Heads turned in his direction. Conversation stopped.

“A doctor?” Hastings breathed.

Aton held out his hand for a garnet, and everyone laughed. “About five years ago, I think. They never found out how he managed to escape. They had to put him in a mental hospital.”

“Bedside!” someone cried.

“He swore he’d get out.”

“That means there is a trail.”

“You sure about that?” Hastings asked Aton. “You remember the name?”

Do I remember the name I pried so carefully from the prison librarian, knowing that this was the word that might free me? “It wasn’t Bedside,” he said. “Something like Charles Bedecker, M.D. Of course he lost his license when they sent him down.”

“Yeah,” Framy agreed. “They defrocked him.”

“I knew him,” Hastings said. “I had almost forgotten. We never called him by his real name, of course. He stayed about a month; then he set out with hardly more than his doctor’s bag. He said he’d make a trail for the rest of us, if we had guts enough to follow. But he was such a small, mild character.

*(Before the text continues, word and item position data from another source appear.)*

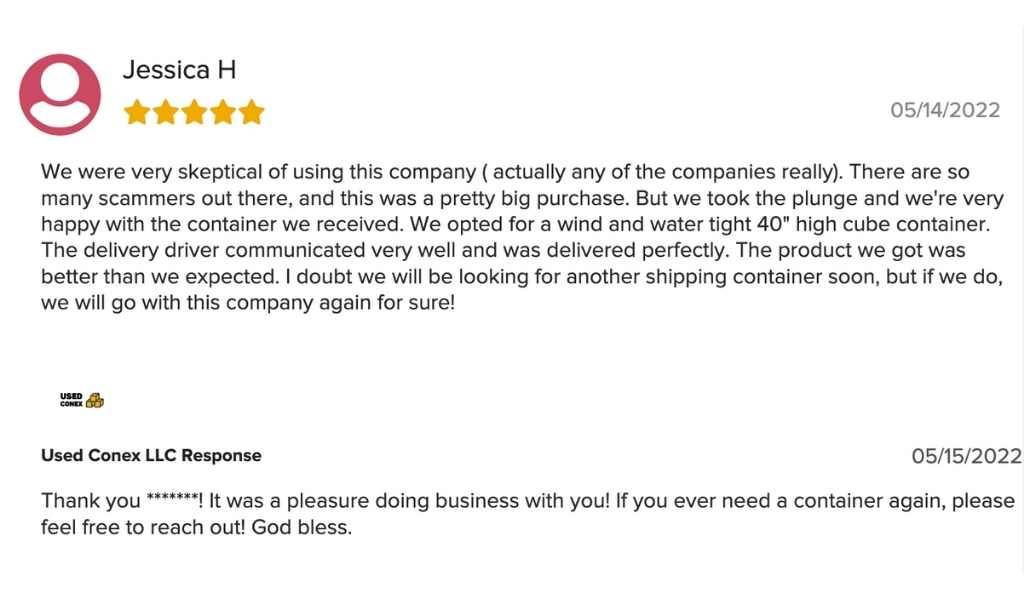This screenshot has height=600, width=1024.
Task: Click the text 'The delivery driver communicated'
Action: click(203, 250)
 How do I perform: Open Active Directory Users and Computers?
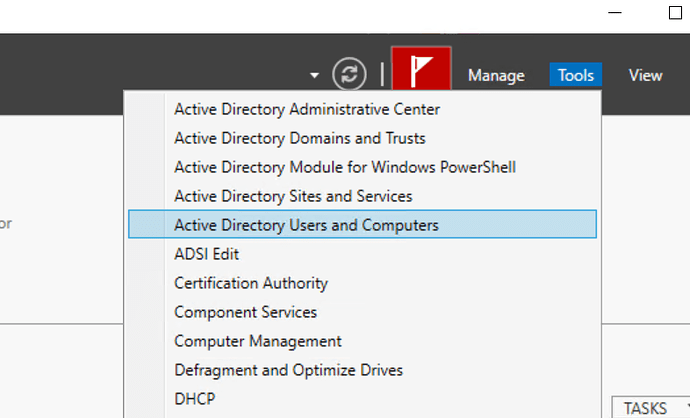306,225
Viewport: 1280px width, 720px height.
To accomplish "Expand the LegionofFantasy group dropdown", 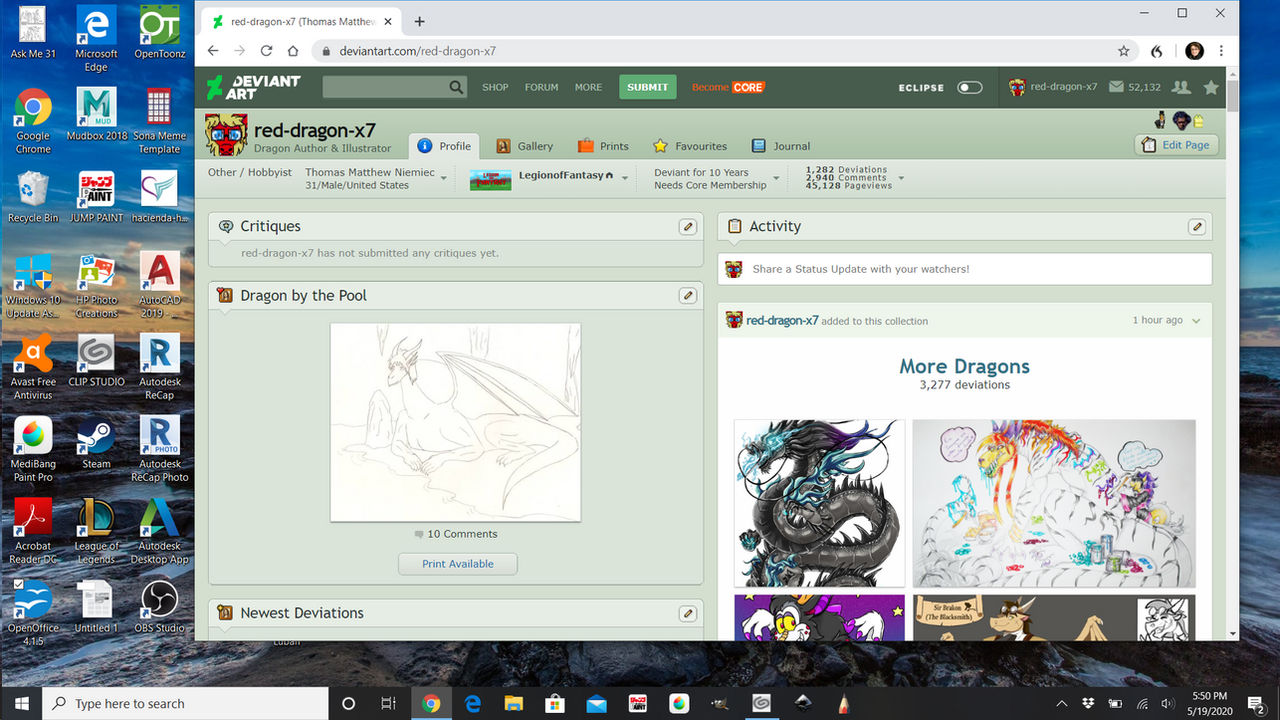I will tap(627, 176).
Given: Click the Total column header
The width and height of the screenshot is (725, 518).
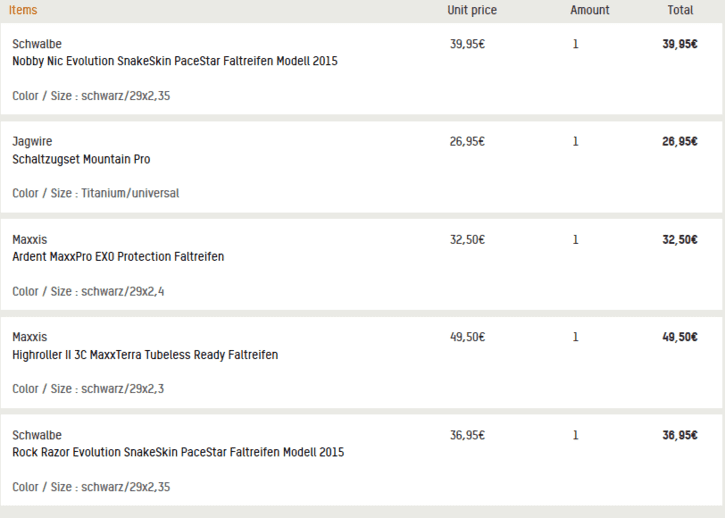Looking at the screenshot, I should pos(680,10).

We knew he’d never get far.”

“How come you let him go?” the woman asked. “Him a doctor—”

“No sickness down here,” Hastings pointed out. “We’re sterilized—by the heat, perhaps. And death is usually too sudden. And he was a bad man to offend. Small, but what he could do—”

“That’s not surprising,” Aton said. “Didn’t you know what he got sent down for?”

Hastings put him off. “You remember a lot, all of a sudden. We never ask that question here. That’s none of our business.”

“But there’s a trail,” Framy said, savoring it.

“A trail to madness,” Hastings pointed out. “That’s as bad as death.”

“But a trail…”

The magic word was out. Aton knew that it would spread like the hot wind through the caverns. Proof—proof of a way out. They could never be fully satisfied now, until they found it.